Work instructions
Could you filter the records below and return each line that holds "Image"?
(Input records Opens)
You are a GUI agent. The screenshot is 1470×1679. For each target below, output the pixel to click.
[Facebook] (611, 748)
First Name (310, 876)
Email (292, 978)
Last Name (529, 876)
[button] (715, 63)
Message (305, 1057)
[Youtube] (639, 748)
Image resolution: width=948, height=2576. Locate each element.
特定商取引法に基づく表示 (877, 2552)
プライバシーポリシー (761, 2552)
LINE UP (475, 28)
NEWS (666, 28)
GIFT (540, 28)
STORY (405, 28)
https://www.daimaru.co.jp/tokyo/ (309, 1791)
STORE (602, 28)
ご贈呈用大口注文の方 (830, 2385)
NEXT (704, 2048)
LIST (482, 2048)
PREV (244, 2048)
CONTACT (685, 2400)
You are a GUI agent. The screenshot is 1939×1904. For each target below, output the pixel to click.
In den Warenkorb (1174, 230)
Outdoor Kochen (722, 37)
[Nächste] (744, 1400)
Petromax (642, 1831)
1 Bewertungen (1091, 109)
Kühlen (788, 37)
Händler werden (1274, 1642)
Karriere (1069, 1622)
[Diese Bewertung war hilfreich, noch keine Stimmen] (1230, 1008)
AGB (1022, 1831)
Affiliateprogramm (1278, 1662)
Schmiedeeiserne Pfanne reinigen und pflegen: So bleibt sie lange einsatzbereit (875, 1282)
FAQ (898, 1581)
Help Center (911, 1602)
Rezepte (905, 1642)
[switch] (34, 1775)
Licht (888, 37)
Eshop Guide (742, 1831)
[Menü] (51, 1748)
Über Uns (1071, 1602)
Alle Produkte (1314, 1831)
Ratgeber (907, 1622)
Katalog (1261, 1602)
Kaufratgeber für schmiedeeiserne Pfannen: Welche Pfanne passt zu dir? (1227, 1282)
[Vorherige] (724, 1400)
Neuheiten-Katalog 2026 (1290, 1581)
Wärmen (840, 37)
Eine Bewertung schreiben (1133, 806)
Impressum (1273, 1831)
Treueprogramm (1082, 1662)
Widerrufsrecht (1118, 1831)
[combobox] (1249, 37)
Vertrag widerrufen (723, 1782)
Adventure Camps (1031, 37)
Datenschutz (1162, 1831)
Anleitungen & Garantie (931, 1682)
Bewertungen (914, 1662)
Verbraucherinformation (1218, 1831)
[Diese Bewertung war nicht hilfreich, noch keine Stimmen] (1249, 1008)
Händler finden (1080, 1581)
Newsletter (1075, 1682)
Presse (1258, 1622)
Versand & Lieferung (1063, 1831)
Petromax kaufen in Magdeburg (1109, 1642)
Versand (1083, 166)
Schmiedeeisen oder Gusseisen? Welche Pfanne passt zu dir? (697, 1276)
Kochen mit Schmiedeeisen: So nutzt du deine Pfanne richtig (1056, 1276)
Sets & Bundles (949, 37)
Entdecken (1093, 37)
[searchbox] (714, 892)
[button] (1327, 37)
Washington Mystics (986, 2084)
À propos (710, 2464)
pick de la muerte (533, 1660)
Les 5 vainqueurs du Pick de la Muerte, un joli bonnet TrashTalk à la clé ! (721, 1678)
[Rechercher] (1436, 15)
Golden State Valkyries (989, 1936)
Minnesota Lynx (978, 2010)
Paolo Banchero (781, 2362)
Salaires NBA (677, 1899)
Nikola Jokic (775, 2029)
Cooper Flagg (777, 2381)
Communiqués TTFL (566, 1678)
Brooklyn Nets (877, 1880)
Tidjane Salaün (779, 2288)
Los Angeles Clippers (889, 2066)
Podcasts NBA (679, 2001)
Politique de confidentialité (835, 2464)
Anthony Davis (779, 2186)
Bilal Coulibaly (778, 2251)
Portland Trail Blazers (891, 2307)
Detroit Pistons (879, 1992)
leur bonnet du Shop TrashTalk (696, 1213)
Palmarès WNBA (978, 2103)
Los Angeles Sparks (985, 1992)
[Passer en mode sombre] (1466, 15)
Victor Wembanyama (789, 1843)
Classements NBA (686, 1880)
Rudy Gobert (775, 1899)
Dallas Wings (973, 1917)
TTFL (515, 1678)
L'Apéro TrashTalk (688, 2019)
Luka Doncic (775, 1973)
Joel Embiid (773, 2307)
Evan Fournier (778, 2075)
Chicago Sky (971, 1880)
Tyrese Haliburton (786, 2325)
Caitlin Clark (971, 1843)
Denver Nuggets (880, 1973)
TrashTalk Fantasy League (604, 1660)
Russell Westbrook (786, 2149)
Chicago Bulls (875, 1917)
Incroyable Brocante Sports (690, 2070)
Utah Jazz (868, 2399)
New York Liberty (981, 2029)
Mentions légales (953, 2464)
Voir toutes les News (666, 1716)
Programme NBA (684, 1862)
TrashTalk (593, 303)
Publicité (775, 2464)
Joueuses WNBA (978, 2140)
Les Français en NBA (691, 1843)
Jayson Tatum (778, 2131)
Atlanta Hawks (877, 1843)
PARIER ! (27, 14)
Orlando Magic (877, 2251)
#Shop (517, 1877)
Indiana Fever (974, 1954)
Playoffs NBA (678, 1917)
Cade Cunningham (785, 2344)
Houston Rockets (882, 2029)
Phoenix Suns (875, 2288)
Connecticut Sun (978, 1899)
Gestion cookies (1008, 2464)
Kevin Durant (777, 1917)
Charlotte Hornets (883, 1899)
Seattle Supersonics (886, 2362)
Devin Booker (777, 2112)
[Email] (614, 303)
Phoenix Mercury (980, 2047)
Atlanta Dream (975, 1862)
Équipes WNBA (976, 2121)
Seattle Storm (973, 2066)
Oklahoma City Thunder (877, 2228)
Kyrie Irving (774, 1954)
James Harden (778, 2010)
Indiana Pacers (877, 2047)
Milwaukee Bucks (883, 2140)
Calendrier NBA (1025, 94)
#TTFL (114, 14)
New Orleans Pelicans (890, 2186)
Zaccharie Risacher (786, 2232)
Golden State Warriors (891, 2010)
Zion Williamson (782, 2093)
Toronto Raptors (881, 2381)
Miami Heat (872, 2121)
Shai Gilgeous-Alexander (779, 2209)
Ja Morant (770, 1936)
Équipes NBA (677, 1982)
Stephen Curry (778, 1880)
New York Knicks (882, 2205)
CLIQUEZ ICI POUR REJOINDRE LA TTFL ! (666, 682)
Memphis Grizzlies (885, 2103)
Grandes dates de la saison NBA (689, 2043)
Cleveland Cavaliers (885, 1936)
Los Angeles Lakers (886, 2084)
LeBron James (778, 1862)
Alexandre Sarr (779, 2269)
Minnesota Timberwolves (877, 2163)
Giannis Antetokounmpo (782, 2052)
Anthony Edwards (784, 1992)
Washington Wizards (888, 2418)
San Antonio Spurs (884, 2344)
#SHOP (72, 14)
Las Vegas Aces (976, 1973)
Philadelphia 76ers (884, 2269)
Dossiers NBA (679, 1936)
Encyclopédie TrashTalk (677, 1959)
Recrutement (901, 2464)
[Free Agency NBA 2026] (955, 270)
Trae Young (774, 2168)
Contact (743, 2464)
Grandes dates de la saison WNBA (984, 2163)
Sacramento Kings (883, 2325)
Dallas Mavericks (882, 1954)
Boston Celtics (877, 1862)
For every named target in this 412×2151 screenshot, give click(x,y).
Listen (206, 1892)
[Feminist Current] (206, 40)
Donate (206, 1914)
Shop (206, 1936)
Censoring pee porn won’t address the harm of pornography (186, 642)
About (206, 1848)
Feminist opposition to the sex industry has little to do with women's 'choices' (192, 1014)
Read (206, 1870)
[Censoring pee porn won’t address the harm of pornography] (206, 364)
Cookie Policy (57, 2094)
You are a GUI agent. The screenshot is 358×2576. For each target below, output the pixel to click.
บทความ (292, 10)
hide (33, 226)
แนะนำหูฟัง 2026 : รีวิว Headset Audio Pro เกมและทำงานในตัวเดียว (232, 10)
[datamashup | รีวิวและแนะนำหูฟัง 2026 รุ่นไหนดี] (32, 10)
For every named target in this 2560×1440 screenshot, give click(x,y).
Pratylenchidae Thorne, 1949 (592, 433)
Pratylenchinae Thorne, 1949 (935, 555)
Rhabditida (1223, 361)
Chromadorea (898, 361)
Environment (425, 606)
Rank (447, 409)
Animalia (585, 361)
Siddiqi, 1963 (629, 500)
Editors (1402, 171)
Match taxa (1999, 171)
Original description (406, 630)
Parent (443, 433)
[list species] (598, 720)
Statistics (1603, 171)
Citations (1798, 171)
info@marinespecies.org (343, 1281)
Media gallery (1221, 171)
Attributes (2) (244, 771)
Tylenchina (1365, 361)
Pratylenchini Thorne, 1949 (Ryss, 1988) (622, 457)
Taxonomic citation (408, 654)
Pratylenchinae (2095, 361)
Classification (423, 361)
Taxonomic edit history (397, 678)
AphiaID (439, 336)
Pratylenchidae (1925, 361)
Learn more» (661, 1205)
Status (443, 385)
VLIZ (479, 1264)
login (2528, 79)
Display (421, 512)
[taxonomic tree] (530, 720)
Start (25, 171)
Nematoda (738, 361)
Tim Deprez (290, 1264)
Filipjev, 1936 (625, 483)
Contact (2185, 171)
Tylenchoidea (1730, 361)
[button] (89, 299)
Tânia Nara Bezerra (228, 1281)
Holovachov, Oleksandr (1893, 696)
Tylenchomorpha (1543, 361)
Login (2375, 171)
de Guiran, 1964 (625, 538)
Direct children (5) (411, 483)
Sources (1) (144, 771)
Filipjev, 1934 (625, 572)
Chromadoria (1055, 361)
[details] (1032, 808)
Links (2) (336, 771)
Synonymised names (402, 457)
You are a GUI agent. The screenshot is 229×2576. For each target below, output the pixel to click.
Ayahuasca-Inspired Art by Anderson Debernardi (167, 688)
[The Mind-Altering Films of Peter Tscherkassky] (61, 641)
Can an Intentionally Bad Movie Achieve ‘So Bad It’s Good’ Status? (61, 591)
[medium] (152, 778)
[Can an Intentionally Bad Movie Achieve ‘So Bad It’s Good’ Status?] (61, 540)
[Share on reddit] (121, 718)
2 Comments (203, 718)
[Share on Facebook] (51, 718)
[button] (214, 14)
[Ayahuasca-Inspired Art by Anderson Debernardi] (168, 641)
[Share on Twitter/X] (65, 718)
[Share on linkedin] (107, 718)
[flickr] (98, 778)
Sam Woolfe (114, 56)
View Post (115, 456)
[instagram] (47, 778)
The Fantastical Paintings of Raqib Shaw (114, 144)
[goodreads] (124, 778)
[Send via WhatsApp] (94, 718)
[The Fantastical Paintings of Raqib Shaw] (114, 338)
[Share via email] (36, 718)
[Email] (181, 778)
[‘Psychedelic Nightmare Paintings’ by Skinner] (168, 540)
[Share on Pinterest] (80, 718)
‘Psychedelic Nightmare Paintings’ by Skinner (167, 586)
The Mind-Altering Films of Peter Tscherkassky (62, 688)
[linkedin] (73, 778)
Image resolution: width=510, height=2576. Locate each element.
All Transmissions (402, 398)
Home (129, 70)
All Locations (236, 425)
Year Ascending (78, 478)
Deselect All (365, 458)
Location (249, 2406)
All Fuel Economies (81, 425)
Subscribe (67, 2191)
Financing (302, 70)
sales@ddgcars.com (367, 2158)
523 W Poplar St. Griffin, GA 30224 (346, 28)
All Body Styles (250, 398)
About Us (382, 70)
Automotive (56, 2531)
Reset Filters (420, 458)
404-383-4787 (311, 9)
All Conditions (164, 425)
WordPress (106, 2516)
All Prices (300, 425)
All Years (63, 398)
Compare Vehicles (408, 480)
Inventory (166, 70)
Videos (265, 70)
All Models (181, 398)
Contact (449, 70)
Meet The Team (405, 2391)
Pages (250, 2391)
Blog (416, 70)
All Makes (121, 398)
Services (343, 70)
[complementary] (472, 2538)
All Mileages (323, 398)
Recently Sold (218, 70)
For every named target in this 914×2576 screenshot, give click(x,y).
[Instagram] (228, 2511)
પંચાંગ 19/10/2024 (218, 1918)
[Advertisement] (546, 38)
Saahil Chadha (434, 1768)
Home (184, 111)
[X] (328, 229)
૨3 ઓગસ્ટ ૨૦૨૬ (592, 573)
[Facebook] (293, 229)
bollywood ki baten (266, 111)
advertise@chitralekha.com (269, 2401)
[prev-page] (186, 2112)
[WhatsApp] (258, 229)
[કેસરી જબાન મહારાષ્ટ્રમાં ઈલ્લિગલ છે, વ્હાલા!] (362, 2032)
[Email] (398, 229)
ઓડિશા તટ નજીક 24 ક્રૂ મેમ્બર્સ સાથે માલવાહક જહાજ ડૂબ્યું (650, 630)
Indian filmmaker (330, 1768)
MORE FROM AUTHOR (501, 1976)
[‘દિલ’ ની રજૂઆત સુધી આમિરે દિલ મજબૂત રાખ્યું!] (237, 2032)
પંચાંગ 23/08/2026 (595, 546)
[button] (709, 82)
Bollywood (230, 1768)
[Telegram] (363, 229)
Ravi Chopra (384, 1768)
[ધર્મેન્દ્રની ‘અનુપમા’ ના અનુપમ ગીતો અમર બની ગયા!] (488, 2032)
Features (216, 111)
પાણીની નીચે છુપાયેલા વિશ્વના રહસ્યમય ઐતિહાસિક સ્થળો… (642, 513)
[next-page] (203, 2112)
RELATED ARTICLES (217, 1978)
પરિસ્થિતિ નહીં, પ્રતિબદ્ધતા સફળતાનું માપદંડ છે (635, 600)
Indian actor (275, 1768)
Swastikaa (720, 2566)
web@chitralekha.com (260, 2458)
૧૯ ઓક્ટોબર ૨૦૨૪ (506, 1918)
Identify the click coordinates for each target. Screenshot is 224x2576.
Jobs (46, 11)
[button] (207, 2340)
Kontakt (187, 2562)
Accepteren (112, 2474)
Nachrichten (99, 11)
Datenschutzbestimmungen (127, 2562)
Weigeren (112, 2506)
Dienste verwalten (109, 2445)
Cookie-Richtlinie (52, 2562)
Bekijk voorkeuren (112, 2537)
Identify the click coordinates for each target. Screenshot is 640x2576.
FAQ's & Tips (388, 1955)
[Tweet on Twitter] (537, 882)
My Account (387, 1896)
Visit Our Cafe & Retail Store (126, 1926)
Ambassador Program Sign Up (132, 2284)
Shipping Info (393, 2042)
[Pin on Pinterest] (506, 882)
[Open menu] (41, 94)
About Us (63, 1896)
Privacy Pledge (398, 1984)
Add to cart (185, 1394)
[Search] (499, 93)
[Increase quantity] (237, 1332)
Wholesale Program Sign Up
(Input records Closes)
Result
Image resolution: width=948, height=2576. Locate each element.
Image resolution: width=510, height=2576. Locate each element.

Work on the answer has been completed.